XACT 3:  LOCK TABLE C;

XACT 1:  LOCK TABLE B IN SHARE MODE;

<< wait at least 1 second here >>

XACT 4:  LOCK TABLE A;

The system is now deadlocked: 4 waits for 1, 1 waits for 3, 3 waits for
4 ... but DeadLockCheck doesn't notice.  Deadlock *is* detected if LOCK
TABLE C is issued in xact 3 before xact 2, however.  The problem is that
after a recursive invocation of DeadLockCheck, the code checks to see
if the waitProc is blocked by thisProc, and assumes no deadlock if not.
But each waitProc will only be visited once, so if we happen to reach it
first by way of a proc that is not blocking it, we fail to notice that
there really is a deadlock.  In this example, we reach xact 1 by way of
xact 2 (which is hit first in the scan of waiters for lock C); xact 2 is
waiting on the same lock as xact 3, but only xact 3 blocks xact 1.

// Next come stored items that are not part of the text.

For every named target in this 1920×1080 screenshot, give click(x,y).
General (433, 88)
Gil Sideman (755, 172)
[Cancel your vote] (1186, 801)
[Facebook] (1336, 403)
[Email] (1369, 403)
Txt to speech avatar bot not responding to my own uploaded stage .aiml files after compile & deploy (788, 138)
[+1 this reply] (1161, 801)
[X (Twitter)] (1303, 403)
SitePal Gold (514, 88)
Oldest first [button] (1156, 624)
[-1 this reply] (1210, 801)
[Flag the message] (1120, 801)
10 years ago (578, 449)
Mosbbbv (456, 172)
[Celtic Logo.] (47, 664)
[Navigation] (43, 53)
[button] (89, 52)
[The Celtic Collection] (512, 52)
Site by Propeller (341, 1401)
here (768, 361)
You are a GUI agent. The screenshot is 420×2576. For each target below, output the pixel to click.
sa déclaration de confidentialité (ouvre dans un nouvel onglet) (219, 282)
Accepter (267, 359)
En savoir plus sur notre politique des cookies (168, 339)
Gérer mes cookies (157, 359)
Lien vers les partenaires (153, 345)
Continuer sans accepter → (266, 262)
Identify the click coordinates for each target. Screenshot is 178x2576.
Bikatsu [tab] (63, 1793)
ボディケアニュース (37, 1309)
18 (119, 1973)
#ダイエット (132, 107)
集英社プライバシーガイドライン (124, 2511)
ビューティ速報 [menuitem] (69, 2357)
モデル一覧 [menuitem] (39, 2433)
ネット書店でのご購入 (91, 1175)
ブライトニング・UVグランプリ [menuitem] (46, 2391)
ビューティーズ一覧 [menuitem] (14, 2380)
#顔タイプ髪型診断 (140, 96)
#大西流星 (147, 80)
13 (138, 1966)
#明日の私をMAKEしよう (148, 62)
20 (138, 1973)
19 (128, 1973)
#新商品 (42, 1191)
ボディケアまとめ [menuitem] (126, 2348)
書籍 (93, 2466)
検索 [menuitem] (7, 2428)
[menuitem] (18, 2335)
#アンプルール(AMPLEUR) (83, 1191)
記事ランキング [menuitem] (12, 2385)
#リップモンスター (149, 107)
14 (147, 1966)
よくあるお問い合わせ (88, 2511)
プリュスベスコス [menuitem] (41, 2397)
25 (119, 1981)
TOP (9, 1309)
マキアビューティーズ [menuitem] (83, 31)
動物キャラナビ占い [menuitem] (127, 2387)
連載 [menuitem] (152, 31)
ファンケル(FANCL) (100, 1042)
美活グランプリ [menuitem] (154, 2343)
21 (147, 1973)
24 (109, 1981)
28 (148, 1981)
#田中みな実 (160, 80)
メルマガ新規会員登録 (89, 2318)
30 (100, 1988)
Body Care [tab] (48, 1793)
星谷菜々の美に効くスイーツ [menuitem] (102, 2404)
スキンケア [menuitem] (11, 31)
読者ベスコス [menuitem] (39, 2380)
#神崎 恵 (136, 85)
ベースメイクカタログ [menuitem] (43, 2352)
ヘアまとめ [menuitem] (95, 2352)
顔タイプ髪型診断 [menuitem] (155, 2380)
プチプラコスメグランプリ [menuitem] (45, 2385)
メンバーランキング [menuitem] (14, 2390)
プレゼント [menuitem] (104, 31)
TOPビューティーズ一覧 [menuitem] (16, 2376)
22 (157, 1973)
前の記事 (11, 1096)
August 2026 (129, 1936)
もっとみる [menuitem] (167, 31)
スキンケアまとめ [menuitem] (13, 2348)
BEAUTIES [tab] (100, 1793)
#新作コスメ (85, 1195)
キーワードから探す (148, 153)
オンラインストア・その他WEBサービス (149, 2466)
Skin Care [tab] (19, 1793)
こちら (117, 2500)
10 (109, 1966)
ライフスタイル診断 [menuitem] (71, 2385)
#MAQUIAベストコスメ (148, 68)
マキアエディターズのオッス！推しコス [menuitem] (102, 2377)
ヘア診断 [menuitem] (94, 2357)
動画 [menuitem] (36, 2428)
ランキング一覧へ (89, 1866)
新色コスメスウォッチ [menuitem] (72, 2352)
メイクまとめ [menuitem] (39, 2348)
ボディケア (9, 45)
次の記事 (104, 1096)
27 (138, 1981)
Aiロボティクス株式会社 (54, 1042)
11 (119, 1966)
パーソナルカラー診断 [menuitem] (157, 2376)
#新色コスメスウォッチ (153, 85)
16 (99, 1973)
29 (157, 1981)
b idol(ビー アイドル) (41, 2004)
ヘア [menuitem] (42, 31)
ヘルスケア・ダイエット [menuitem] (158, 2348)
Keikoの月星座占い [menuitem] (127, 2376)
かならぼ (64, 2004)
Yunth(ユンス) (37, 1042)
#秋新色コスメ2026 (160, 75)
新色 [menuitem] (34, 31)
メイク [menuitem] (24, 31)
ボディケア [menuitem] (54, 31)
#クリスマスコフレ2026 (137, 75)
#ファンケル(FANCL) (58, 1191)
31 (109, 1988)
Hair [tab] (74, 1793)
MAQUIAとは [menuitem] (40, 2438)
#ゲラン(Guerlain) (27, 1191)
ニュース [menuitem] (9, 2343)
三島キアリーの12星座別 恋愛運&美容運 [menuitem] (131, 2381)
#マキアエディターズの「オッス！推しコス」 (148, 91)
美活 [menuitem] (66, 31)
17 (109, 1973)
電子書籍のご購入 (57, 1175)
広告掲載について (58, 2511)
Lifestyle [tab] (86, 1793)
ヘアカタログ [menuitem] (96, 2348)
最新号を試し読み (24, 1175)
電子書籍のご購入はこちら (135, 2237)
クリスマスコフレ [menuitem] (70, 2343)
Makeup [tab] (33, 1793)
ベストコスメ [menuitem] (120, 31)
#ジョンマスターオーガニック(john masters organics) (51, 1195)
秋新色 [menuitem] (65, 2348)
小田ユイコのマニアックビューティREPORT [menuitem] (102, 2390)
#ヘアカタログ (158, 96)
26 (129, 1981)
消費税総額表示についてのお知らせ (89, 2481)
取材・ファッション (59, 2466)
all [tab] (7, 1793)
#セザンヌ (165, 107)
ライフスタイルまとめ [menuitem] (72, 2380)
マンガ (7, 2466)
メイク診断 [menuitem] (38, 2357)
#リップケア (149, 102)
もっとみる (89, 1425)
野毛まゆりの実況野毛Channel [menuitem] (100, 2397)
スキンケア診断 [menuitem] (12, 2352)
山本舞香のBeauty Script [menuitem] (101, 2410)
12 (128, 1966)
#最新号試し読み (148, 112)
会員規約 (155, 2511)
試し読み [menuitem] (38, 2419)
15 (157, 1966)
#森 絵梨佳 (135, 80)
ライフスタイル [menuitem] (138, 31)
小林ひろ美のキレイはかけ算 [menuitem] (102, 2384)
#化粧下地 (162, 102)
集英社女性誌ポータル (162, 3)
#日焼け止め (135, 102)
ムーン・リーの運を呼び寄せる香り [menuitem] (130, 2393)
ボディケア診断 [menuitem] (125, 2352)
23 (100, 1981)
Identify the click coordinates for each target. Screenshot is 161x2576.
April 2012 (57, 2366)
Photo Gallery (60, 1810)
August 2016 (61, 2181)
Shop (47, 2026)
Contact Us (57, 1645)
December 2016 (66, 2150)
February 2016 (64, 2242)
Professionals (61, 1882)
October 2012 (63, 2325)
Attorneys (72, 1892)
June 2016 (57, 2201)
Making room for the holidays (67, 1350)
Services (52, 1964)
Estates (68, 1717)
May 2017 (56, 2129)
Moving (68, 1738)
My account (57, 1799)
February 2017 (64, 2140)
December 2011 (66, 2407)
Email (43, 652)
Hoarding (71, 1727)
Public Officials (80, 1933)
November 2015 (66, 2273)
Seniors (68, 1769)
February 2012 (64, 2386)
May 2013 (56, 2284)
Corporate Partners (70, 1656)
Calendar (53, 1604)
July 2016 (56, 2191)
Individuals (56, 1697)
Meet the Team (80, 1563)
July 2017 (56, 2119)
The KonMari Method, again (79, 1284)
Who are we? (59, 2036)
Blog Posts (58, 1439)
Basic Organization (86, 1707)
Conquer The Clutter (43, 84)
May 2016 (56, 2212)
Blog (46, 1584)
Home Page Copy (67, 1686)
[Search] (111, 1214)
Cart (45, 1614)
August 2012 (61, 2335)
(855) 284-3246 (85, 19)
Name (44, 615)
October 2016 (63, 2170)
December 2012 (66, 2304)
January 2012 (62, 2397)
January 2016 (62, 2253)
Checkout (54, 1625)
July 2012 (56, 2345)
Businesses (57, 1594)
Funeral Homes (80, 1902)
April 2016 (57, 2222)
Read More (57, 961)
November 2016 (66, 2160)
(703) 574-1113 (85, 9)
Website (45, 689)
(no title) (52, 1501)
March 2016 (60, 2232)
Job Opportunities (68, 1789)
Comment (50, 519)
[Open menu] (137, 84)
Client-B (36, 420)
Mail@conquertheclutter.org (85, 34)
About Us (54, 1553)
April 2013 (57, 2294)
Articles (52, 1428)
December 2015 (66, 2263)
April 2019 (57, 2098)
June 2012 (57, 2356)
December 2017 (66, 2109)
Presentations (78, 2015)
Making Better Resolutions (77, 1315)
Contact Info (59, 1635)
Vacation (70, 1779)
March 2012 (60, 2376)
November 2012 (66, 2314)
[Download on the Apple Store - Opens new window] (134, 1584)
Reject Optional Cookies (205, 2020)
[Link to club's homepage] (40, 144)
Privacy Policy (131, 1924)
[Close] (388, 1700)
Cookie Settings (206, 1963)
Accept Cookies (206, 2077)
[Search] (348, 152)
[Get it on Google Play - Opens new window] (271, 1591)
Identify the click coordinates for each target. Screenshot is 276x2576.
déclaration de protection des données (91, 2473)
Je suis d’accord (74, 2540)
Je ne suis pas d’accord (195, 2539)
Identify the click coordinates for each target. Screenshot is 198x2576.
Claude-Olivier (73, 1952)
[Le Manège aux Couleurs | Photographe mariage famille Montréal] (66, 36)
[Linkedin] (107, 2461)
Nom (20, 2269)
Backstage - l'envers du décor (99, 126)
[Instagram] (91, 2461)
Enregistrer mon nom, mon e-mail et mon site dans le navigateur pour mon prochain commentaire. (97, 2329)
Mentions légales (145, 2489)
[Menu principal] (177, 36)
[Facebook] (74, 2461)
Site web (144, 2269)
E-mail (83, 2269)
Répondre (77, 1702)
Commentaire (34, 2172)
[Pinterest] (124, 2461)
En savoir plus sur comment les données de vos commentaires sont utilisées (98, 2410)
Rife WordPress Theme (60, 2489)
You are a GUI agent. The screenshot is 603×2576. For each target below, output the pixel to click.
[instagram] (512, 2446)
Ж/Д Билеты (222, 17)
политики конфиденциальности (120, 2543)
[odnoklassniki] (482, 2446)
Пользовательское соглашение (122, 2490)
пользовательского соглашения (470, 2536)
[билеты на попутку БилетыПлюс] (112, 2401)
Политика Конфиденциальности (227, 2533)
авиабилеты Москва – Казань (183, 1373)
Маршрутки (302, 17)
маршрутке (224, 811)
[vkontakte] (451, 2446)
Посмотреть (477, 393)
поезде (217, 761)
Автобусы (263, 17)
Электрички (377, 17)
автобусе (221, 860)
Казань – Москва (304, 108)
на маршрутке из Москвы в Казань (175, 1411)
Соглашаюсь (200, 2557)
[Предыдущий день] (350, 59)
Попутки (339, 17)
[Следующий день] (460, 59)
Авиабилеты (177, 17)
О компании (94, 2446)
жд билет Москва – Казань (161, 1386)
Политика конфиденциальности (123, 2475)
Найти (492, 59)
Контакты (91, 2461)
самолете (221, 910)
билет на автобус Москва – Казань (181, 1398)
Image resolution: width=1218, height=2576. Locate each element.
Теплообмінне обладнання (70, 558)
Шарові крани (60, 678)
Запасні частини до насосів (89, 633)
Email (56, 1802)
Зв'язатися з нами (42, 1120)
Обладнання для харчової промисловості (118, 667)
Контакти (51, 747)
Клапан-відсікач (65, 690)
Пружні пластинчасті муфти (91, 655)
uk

I have been studying DeadLockCheck for most of a day now, and I doubt
that this is the only bug lurking in it.  I think that we really ought
to throw it away and start over, because it doesn't look to me at all
like a standard deadlock-detection algorithm.  The standard way of doing
this is that you trace outward along waits-for relationships and see if
you come back to your starting point or not.  This is not doing that.
One reason is that the existing locktable structure makes it extremely
painful to discover just which processes are holding a given lock.
You can only find which ones are *waiting* for a given lock.  That's not
a killer problem, we can simply trace the waits-for relationships in
reverse, but it's not really doing that either.  In particular, it's
only doing the tracing in a literal sense for conflicts between locks
requested and locks already held.  It's not doing things that way for
the case where A is waiting for B because they are requesting (not
holding) conflicting locks and A is behind B in the queue for the lock.
I think there are bugs associated with that case too, though I don't
have an example yet.


Anyway, the bottom line is that I want to start over using a standard
deadlock-check algorithm, along the following lines:

1. Make it relatively cheap to find all the procs already holding a
given lock, by extending the lock datastructures so that there's a list
of already-granted holder objects for each lock, not only pending holders.
(In other words, each HOLDER object will now be in two linked lists, one
for its proc and one for its lock, not only one list.  This will also
make it a lot easier to write a useful lock-state-dumping routine,
whenever someone gets around to that.)

2. Rewrite DeadLockCheck to recurse outwards to procs that the current
proc is waiting for, rather than vice versa, and consider both hard
blocking (he's already got a conflicting lock) and priority blocking
(he's got a conflicting request and is ahead of me in the wait queue).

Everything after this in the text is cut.